REQUIRED WORK EXPERIENCE:

1) 2 years of clinical research experience or HS/AD with 1+ years of clinical research experience

PREFERRED WORK EXPERIENCE:

1) None Listed

SKILLS AND COMPETENCIES:

Seeks/completes additional research education and training.
Human Subjects Protection training (CITI) and any additional training as specified by the IRB prior to beginning any actual work on research protocols.
IATA certification is needed if job responsibilities include shipping of diagnostic specimens.
Develops/ maintains relationships with Sponsors, Colleagues, and BMC Departments
Knowledge of biology, chemistry, mathematics, documentation, and records management. Data utilization, complex problem solving, critical thinking, resource management, and writing skills.
Solid Computer Skills, including Databases.
A basic understanding of data collection and research principles is preferred.
May possess knowledge of medical terminology.
May possess working knowledge of State & Federal Regulations as they relate to research.
Highly detail-oriented individual with excellent interpersonal and time management skills.

EDUCATION:

GED or HiSET (Required)

1) Assists with moderately complex study tasks in accordance with protocol guidelines.
2) Performs Level I responsibilities with a higher level of problem resolution, analytical ability and self-direction.
3) Coordinate patient visits to the clinic.
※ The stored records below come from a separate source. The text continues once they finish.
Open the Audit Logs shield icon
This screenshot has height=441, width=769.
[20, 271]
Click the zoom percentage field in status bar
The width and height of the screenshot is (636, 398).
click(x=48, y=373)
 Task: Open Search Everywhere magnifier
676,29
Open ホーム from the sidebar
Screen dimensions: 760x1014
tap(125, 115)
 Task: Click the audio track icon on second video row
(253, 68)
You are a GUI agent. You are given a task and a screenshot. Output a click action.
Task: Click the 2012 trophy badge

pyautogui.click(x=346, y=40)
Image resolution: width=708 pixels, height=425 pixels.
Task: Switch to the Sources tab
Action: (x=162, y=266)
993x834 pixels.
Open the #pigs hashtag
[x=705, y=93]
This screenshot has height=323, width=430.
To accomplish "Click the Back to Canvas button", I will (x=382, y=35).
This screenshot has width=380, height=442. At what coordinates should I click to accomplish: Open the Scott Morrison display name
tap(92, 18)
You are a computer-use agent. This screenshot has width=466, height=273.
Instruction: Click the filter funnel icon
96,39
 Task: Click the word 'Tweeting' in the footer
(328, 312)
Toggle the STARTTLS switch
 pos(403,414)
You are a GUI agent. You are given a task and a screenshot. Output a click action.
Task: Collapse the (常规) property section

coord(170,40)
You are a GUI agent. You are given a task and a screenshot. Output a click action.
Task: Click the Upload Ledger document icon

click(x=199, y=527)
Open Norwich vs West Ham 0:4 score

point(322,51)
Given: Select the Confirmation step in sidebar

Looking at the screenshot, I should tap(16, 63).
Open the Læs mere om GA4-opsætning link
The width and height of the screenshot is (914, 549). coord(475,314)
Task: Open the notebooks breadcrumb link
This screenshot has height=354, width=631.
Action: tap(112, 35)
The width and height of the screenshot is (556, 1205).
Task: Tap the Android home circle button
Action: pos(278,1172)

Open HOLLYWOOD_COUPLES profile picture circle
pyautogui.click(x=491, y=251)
Organize study participant charts and files.
4) Collect required data from study coordinators and research nurses and enter it into clinical research forms and into a computerized database.
5) Generate letters to be sent to study participants.
6) Under the direction of the study coordinator or principal investigator, assist in enrolling patients in research studies. Contact patients as required after initial contact to obtain additional information.
7) Provide general clerical support to CRCs, sub-investigators, and investigators.
8) Order and maintain a log of stipend checks and/or gift certificates to be distributed to study participants.
9) Compile outreach packets, recruitment, and specimen collection kits
10) May have other responsibilities, including maintenance of refrigerator/freezer logs, inventory/ordering of study supplies, budget tracking, etc.
11) Contribute to the preparation, submission, and maintenance of regulatory documents.
12) Performs actual study tasks as directed.
13) Accurately compiles information and data.
14) May assist with sponsor/CRO visits.
15) Adheres to protocol, IRB, HIPAA, and regulatory requirements.